EXTRACT TO READ »
----
Tuesday, April 16, 2013

Security in Boston?

Boston media sometimes hilariously refer to that city as the "Hub," as if it had a universal importance far in excess of its actual minimal importance in the country or world. But it is a big city, and one would assume (with scant evidence, incidentally) that its police department is up to the job.

But in all of the (often very weak) reporting coming out of yesterday's horrific bombings at the finish line of the Boston Marathon, some obvious questions are not being asked.

Here's a big one, in my opinion: Did Boston police prepare for this event the way a big-city police force should have? Did the Boston cops make serious attempts to fully secure the area of the finish line in the days and hours before the Marathon? Did they perform at international big-city standards?  (Or did they fail to prepare adequately for this event and then, afterward, charge around grabbing   people who looked Middle Eastern, just like in the old days when they used to charge into Mission Hill to toss black kids on the street whenever a big crime occurred?)

In New York for a major public event that draws tens of thousands into a confined urban area like that, the N.Y.P.D. would have assiduously secured the location beforehand. For example, trash cans would have been inspected and secured. Surveillance cameras would be deployed.  Officers trained to identify suspicious behavior would have mingled in the crowd. Disasters might still occur, but the likelihood would be greatly diminished, and the culprits would be likely grabbed.
----
Extend the commentary on police security at the Boston Marathon with a few more paragraphs, starting after its last sentence.

EXTRACTED RECORDS »
----
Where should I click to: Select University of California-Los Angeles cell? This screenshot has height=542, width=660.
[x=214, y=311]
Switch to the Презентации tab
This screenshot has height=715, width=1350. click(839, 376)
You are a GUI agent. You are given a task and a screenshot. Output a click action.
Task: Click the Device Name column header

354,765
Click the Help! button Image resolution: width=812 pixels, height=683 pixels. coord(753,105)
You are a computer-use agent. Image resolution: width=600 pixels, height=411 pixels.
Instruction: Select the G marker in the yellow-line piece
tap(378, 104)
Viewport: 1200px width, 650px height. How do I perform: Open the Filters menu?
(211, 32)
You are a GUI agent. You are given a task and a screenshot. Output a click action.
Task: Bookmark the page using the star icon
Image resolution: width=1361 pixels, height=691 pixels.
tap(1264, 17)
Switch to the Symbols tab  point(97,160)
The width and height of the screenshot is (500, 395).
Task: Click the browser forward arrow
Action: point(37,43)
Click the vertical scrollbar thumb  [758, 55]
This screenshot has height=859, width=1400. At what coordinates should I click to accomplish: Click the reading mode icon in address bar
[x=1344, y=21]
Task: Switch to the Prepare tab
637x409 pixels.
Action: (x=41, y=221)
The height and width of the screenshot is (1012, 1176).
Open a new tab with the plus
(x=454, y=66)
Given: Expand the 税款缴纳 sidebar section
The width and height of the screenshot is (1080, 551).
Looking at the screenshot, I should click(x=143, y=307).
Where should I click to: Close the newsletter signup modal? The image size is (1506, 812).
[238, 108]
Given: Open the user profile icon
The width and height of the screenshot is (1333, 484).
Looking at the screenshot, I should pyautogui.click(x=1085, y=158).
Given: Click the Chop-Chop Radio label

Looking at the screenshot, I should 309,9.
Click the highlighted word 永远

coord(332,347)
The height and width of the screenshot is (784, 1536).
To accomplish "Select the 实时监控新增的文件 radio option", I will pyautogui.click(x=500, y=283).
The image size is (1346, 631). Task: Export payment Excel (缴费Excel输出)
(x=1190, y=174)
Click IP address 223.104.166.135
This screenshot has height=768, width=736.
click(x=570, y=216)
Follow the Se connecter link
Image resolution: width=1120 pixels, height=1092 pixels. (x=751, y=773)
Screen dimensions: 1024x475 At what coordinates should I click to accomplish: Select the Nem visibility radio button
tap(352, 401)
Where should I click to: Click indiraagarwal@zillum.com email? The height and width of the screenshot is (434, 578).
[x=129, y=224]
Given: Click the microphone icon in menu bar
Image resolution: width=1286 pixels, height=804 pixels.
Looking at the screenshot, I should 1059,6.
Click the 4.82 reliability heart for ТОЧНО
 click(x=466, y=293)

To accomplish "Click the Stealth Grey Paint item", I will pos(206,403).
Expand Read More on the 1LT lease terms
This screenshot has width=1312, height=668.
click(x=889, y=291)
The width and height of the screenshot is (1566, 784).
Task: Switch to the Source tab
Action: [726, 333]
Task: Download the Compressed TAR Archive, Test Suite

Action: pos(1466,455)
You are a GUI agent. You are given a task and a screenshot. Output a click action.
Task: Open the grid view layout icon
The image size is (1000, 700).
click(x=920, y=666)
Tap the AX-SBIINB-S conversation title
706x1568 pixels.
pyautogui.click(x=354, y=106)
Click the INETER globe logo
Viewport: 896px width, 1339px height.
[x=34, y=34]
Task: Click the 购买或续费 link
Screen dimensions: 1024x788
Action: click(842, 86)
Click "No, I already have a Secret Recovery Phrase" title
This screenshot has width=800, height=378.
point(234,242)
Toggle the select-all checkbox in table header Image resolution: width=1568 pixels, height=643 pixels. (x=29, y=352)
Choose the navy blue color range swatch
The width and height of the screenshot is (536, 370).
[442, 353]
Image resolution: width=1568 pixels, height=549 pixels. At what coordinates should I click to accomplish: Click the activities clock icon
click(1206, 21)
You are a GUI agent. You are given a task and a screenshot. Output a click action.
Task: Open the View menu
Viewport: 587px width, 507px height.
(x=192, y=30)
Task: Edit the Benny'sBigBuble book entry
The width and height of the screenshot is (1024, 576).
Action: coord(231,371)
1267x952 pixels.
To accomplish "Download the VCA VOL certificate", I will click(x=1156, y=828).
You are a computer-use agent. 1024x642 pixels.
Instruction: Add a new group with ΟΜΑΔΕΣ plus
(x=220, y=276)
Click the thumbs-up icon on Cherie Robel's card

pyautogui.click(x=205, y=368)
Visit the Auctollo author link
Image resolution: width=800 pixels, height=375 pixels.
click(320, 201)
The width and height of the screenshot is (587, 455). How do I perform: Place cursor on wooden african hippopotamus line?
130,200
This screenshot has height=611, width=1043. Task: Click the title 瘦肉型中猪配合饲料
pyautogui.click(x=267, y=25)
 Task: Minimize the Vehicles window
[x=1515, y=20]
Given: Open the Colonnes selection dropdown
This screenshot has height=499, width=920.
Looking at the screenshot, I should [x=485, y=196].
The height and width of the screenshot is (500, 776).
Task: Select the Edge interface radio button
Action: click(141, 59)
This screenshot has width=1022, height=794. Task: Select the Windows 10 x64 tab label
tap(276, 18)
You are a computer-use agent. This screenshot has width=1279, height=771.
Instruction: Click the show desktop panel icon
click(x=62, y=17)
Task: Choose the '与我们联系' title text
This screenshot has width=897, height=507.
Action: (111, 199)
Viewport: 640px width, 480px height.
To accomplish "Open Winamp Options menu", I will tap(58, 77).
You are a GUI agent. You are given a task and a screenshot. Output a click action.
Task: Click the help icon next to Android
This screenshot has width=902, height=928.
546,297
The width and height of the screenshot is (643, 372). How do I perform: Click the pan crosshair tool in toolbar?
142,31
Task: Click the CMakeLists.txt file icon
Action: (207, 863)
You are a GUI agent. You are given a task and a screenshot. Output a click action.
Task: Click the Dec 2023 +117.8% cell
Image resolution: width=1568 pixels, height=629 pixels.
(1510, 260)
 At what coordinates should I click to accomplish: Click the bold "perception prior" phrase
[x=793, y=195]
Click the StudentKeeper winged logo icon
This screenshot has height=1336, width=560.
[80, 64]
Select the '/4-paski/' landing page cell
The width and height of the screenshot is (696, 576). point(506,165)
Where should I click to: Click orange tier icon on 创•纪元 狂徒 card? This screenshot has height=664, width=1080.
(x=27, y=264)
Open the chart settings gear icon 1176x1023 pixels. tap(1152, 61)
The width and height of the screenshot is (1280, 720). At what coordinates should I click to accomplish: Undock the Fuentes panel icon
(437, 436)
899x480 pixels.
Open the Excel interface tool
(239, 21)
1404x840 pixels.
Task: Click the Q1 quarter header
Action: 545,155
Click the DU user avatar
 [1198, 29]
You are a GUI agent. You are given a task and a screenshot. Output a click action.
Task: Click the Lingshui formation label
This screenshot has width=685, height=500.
----
RESULT OF THIS TASK »
The bombs that caused death and injury yesterday appear to have been fairly crude, breathless accounts in the media about "powerful bombs" aside. All bombs are powerful, by definition. But anyone who has even been in the proximity of, say, a 500-pound aerial bomb that hits the ground knows the difference between a huge, sophisticated blast and a crude improvised explosive blast -- and these in Boston appear to have been the latter. Deadly, but simple. That is, exactly the kind of bomb that can be placed in a street trash receptacle, or hidden in a package on a corner.

The sort of crude bomb that the despicable Irish Republican Army used to deploy to terrorize London back in the days.

And they should know something about the IRA in Boston, where bars that supported fundraising for the terrorist group used to sell drinks called the Irish Car Bomb.